* EXERCISE REQUIREMENTS *
In the report on Taliban attacks on schools in Helmand, how many of the province's schools does the provincial education head say have closed?

* PAGE EXTRACT *
════════════════

Class is out at Sarkh Doz, a sleepy village near the sweeping Helmand river. A ghostly silence fills the school playground, the gate is bolted shut and the proud yellow classrooms have been reduced to a blackened shell of cinders.
Taliban arsonists set the blaze, locals say. One night a car full of militants roared up, doused the building in petrol and struck a match. Then they continued to the next village, Mangalzai, and torched that school too.
Now both buildings — recently built with American funding — are deserted, the teachers have fled and another body blow has been dealt to aid efforts in Helmand, the southern province where 3 300 British troops are deploying. ”Terrible,” said police chief Ahmed Samonwal, shaking his head as he walked past the blackened schools. ”This is the work of our enemies.”
Playground has become battleground in the Afghan south, where the resurgent Taliban have launched a fierce campaign of arson, intimidation and assassination that has closed 200 schools in recent months and left 100 000 students at home.
Teachers are in the front line. In December assassins dragged a man who defied warnings to stop teaching girls from his classroom in Nad Ali, another Helmand district, and shot him at the school gate. Four other teachers have been killed and hundreds more threatened with ”night letters” — handwritten notices delivered in the dark, ordering them to stop teaching or die.
The terror campaign underscores the challenge facing British troops in securing a province ruled by terror as much as central government. ”Our teachers are helpless because security is so weak,” said the provincial education head Hayat Allah Rafiqi. ”By day the government rules but by night it is in the hands of the Taliban.”
Sixty-six of Helmand’s 224 schools have closed, he said, and others have scaled back classes as parents move their children to the safety of the main towns. Even there, protection is uncertain. Two days after the Nad Ali murder, gunmen burst into Karte Laghan secondary school in the provincial capital, Laskhar Gah, killing a watchman and a student. The attack occurred less than a mile from the new British base.
”We are always afraid of being shot or attacked on our way home,” said Gul Ali, a female teacher of chemistry and biology at the school.
While some of the province’s 1 500 teachers have buckled under the pressure, most are defying the threats. For some it is a matter of patriotism; for others the security of a $49 monthly salary. ”Of course we are afraid,” said Abdul Hakim, who teaches 12-year-old boys. ”But this is our duty. For the sake of the next generation, our country and our children, we cannot quit our jobs.”
Hakim, a man with piercing grey eyes under a dark turban, works in Garmser, a 90-minute drive south of Laskhar Gah. An atmosphere of raw fear pervades the town.
The town police station is peppered with bullet holes since a Taliban attack in December that left nine dead. The girls’ school is shut, said Hakim, and one of his colleagues who had received a night letter had fled to Laskhar Gah.
No official wanted to speak to The Guardian — apparently the first non-military foreign visit for years — outside the safety of the heavily guarded governor’s compound. ”There are Taliban spies in the bazaar,” said one. ”If they associate us with you, we could be targeted.”

════════════════

* MATERIAL SHOWN *
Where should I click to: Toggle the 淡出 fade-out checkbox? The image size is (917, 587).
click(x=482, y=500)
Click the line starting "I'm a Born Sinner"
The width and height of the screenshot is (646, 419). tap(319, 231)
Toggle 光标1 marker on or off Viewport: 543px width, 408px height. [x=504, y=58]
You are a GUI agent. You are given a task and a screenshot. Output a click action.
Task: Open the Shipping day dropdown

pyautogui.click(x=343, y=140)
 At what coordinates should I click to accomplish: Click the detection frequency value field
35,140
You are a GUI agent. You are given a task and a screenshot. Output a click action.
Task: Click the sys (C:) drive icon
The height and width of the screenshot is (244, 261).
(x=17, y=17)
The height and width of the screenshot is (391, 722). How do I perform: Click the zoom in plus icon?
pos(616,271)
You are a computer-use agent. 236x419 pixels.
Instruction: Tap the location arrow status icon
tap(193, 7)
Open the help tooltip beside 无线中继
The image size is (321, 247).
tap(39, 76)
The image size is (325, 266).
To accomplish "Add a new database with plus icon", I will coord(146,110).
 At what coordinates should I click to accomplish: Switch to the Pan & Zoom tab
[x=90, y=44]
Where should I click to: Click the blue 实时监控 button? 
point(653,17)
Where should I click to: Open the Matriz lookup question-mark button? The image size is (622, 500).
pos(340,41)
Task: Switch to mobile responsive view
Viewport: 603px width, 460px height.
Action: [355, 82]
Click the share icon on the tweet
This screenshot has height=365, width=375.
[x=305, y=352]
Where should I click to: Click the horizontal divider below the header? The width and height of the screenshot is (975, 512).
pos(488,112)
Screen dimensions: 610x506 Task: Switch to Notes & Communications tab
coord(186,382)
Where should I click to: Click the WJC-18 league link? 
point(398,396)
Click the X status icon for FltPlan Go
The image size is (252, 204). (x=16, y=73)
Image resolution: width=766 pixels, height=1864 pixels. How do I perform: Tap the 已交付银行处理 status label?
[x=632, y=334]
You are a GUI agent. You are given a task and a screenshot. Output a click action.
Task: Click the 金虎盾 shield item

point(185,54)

════════════════

* RESPONSE TO THE EXERCISE *
Sixty-six of Helmand's 224 schools.